REQUIRED WORK | The response must reproduce exactly every line of the material below holding the word "pixels".
--- INFORMATION SUPPLIED Enclosed Below ---
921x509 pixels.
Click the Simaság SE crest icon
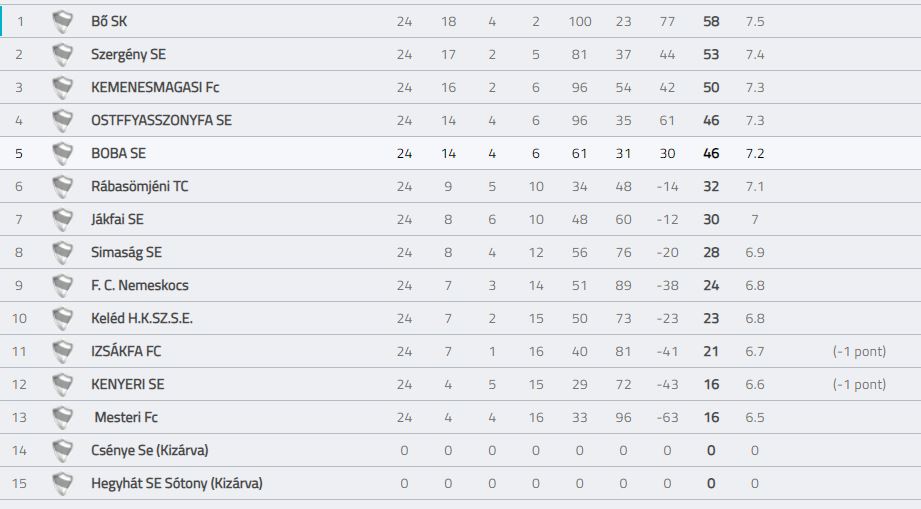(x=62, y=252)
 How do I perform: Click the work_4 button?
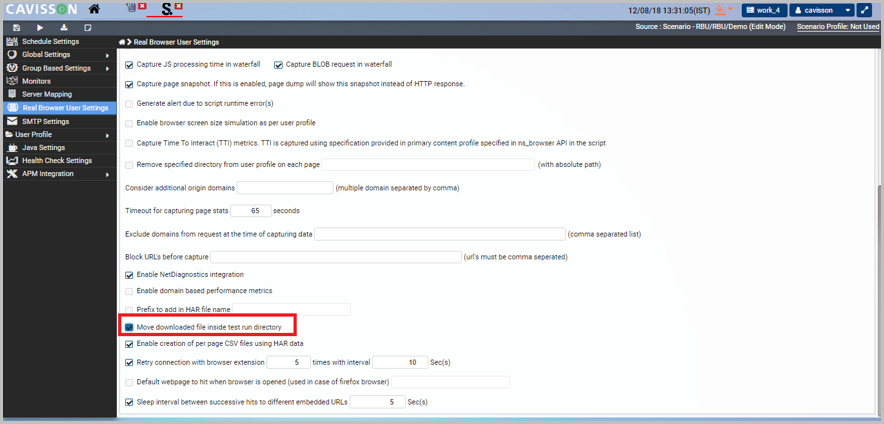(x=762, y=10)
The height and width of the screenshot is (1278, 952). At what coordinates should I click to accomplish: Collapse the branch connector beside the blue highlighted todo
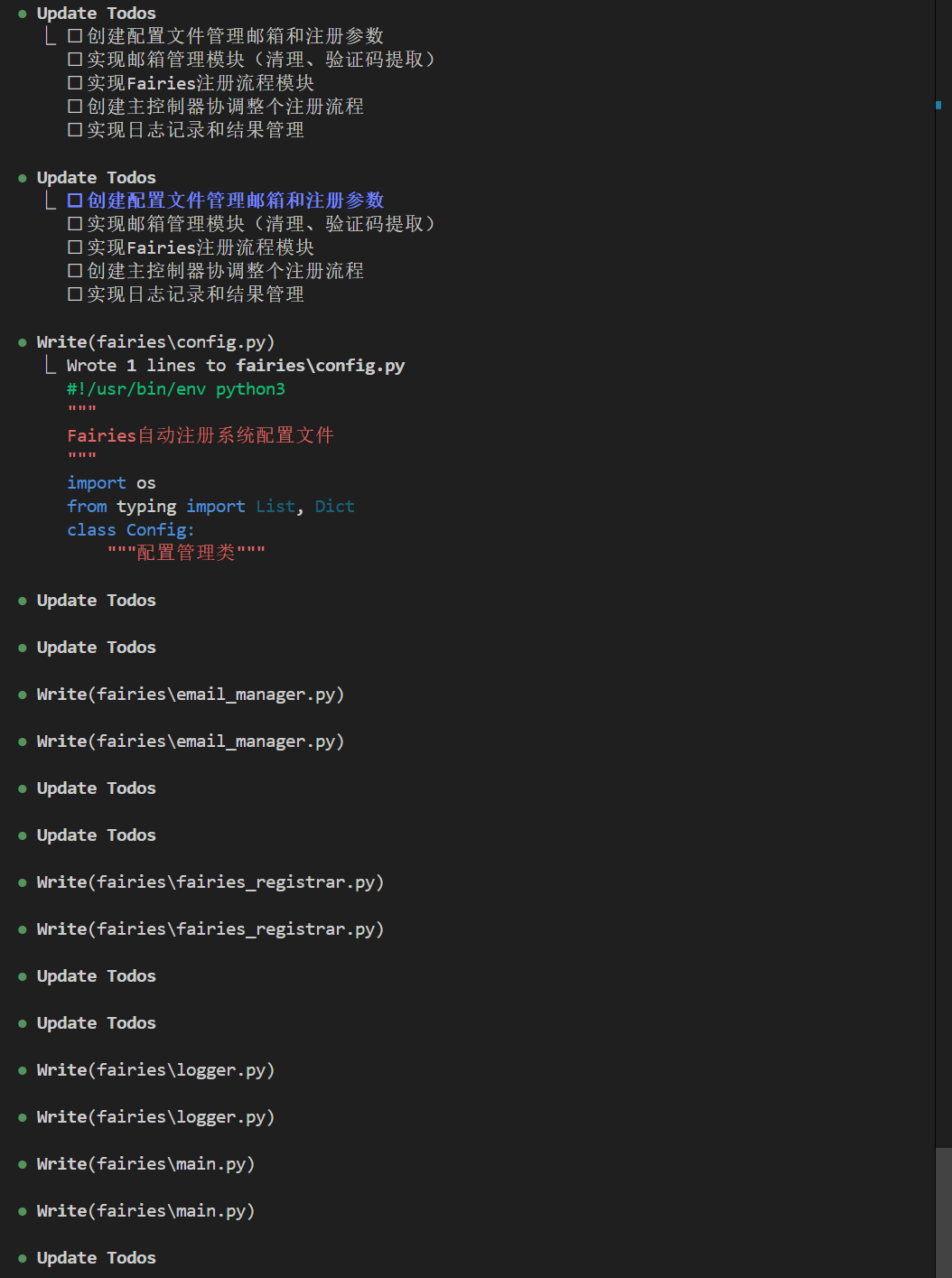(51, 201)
--- End of Enclosed INFORMATION SUPPLIED ---
--- INFORMATION SUPPLIED Enclosed Below ---
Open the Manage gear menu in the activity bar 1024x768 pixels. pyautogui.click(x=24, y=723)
--- End of Enclosed INFORMATION SUPPLIED ---
--- INFORMATION SUPPLIED Enclosed Below ---
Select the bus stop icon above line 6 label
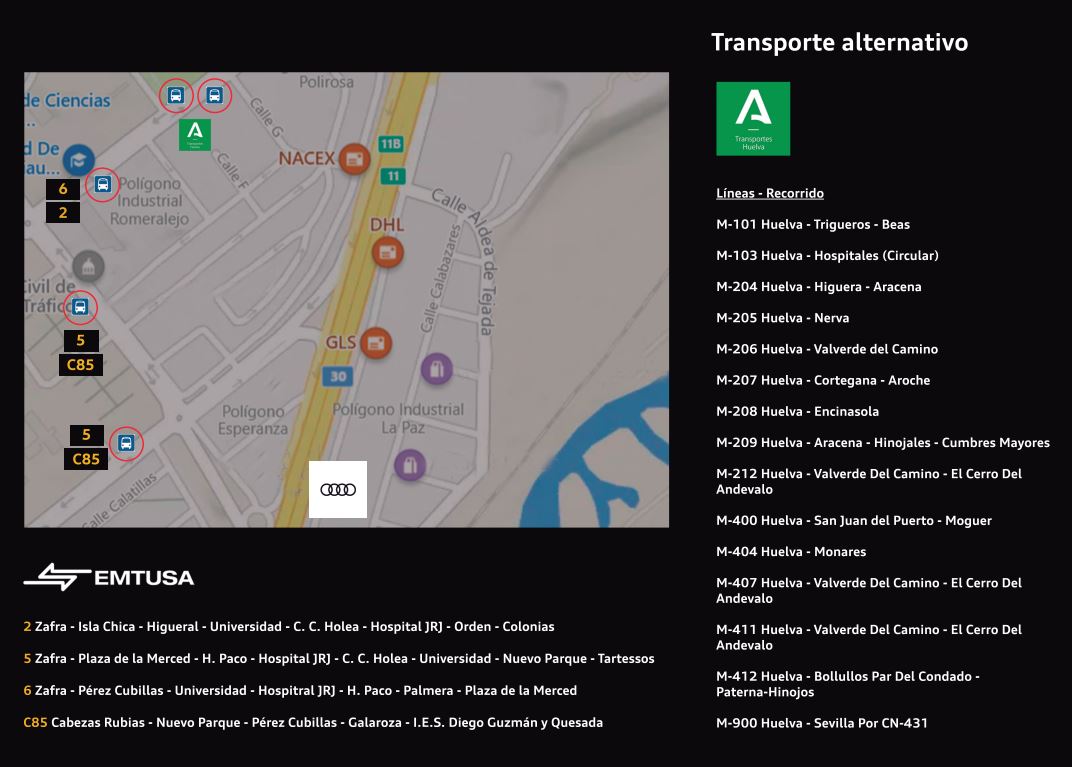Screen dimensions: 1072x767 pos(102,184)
--- End of Enclosed INFORMATION SUPPLIED ---
TASK RESPONSE |
921x509 pixels.
Open the Manage gear menu in the activity bar 1024x768 pixels. pyautogui.click(x=24, y=723)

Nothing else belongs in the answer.